DIRECTIONS FOR THIS TASK: Reproduce word for word the lines of the items below, from the line containing "Identify the location" to the line containing "(338, 674).", with both of those lines included.

INPUT ROWS:

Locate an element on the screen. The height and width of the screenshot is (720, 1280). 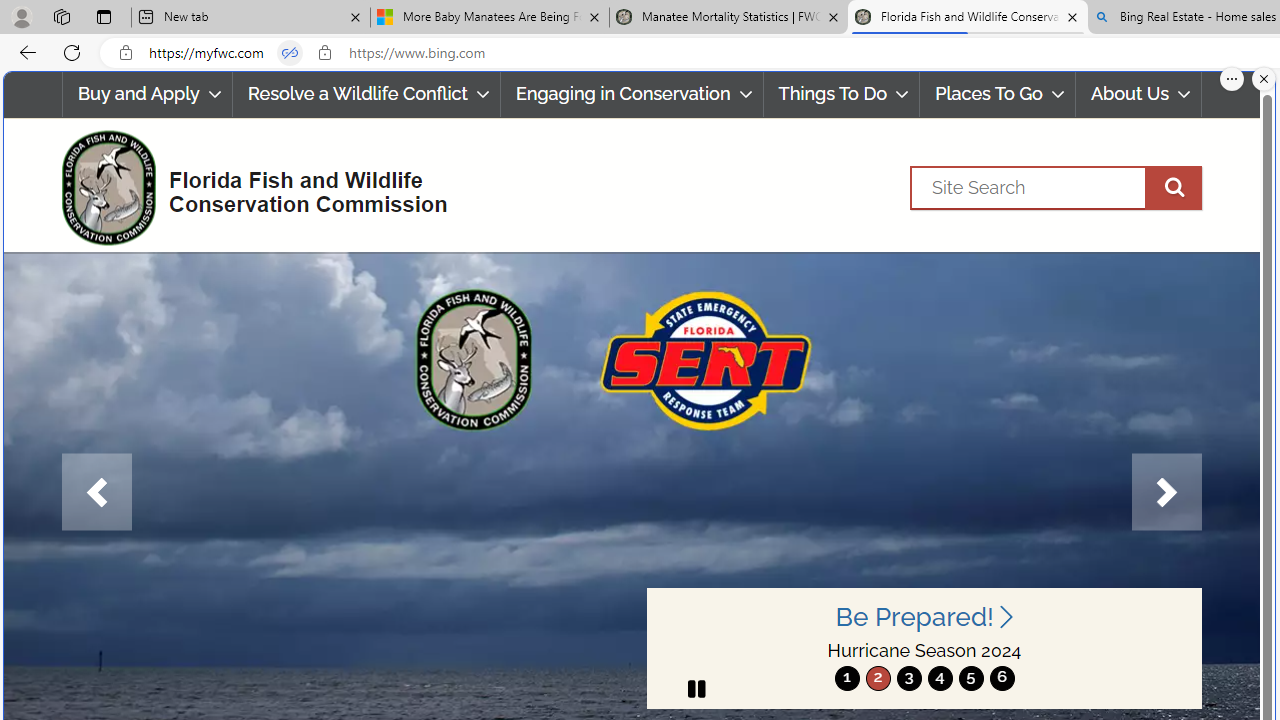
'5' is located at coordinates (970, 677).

==

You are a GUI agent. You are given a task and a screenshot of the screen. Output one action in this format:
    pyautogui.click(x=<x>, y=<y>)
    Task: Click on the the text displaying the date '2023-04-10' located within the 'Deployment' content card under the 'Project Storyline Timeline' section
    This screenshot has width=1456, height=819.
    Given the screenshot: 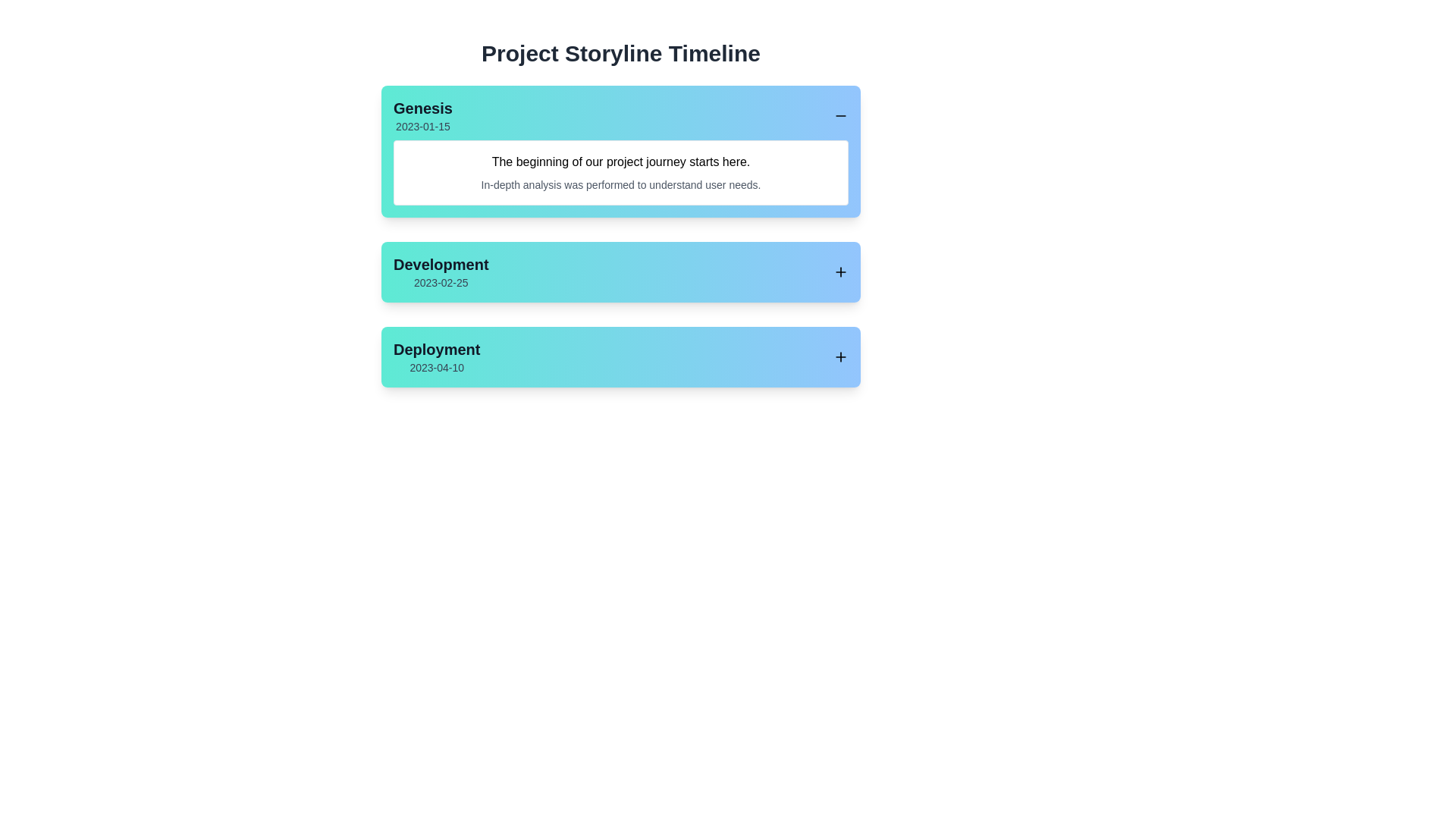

==

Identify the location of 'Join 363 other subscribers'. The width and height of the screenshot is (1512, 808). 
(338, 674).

TASK ANSWER:
Identify the location of 'Join 363 other subscribers'. The width and height of the screenshot is (1512, 808). 
(338, 674).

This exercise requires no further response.